Available for: macOS High Sierra 10.13.5

Impact: Mounting a maliciously crafted NFS network share may lead to arbitrary code execution with system privileges

Description: Multiple memory corruption issues were addressed with improved memory handling.

CVE-2018-4259: Kevin Backhouse of Semmle and LGTM.com

CVE-2018-4286: Kevin Backhouse of Semmle and LGTM.com

CVE-2018-4287: Kevin Backhouse of Semmle and LGTM.com

CVE-2018-4288: Kevin Backhouse of Semmle and LGTM.com

CVE-2018-4291: Kevin Backhouse of Semmle and LGTM.com

Entry added October 30, 2018

libxpc

Available for: OS X El Capitan 10.11.6, macOS Sierra 10.12.6, macOS High Sierra 10.13.5

Impact: An application may be able to gain elevated privileges

Description: A memory corruption issue was addressed with improved memory handling.

CVE-2018-4280: Brandon Azad

libxpc

Available for: macOS High Sierra 10.13.5

Update

Impact: A malicious application may be able to read restricted memory

Description: An out-of-bounds read was addressed with improved input validation.

CVE-2018-4248: Brandon Azad

LinkPresentation

Available for: macOS High Sierra 10.13.5

Impact: Visiting a malicious website may lead to address bar spoofing

Description: A spoofing issue existed in the handling of URLs. This issue was addressed with improved input validation.

CVE-2018-4277: xisigr of Tencent's Xuanwu Lab (tencent.com)

Perl

Available for: macOS High Sierra 10.13.5

Impact: Multiple buffer overflow issues existed in Perl

Description: Multiple issues in Perl were addressed with improved memory handling.

CVE-2018-6797: Brian Carpenter

CVE-2018-6913: GwanYeong Kim

Entry added October 30, 2018

Ruby

Available for: macOS High Sierra 10.13.5

Impact: A remote attacker may be able to cause unexpected application termination or arbitrary code execution

Description: Multiple issues in Ruby were addressed in this update.

CVE-2017-0898

CVE-2017-10784

CVE-2017-14033

CVE-2017-14064

CVE-2017-17405

CVE-2017-17742

CVE-2018-6914

CVE-2018-8777

CVE-2018-8778

CVE-2018-8779

CVE-2018-8780

Entry added October 30, 2018

WebKit

Available for: macOS High Sierra 10.13.5

Impact: Visiting a malicious website may lead to address bar spoofing

Description: A spoofing issue existed in the handling of URLs. This issue was addressed with improved input validation.

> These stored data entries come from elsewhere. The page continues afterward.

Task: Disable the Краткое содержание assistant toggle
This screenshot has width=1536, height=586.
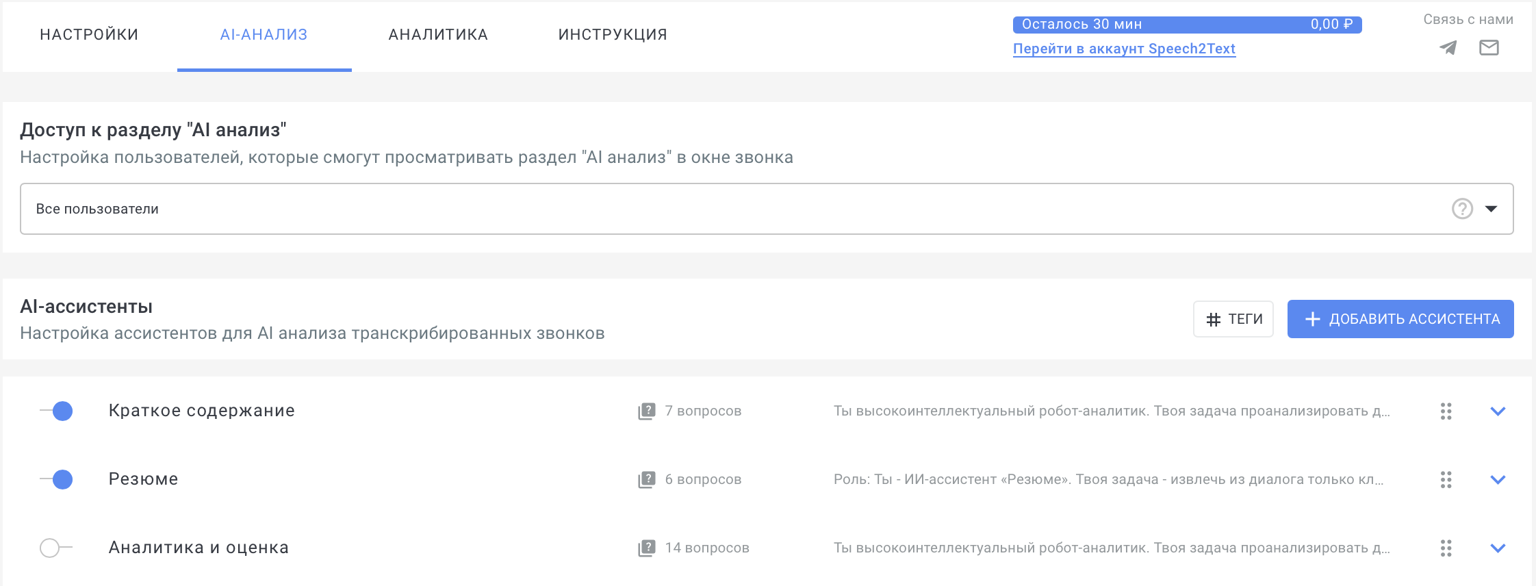Action: click(x=57, y=411)
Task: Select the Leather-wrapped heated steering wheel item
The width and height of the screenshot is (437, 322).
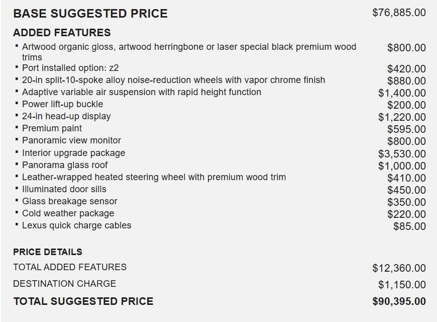Action: pos(154,177)
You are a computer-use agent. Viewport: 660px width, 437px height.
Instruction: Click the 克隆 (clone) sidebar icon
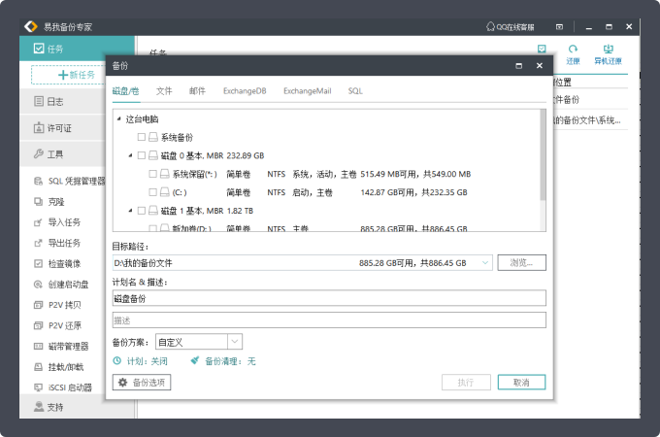pos(38,201)
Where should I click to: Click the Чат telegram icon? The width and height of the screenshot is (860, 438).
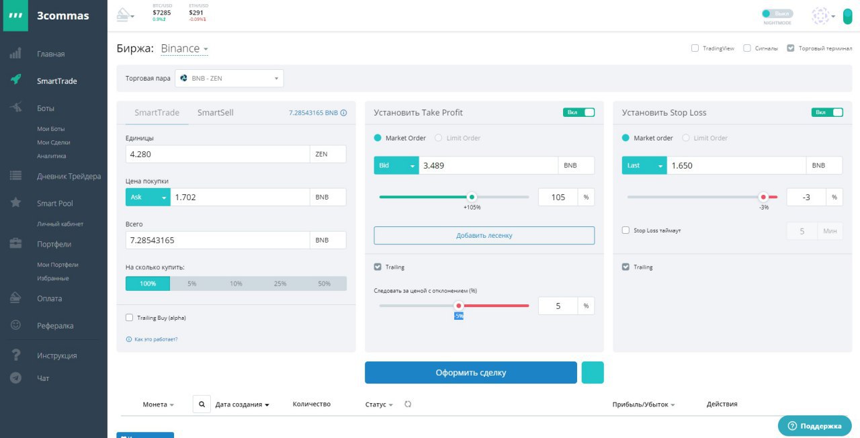pyautogui.click(x=15, y=378)
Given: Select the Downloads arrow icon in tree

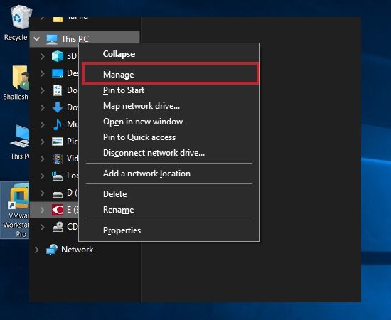Looking at the screenshot, I should pyautogui.click(x=58, y=107).
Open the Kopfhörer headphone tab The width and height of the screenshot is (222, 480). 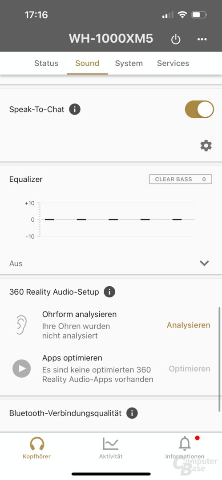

CVE-2018-4274: Tomasz Bojarski

Entry added July 28, 2020

Additional recognition

App Store

We would like to acknowledge Jesse Endahl & Stevie Hryciw of Fleetsmith, and Max Bélanger of Dropbox for their assistance.

Entry added August 8, 2018

Help Viewer

We would like to acknowledge Wojciech Reguła (@_r3ggi) of SecuRing for their assistance with four mitigations.

Kernel

We would like to acknowledge juwei lin (@panicaII) of Trend Micro working with Trend Micro’s Zero Day Initiative for their assistance.

Security

Macos High Sierra Security Update

We would like to acknowledge Brad Dahlsten of Iowa State University for their assistance.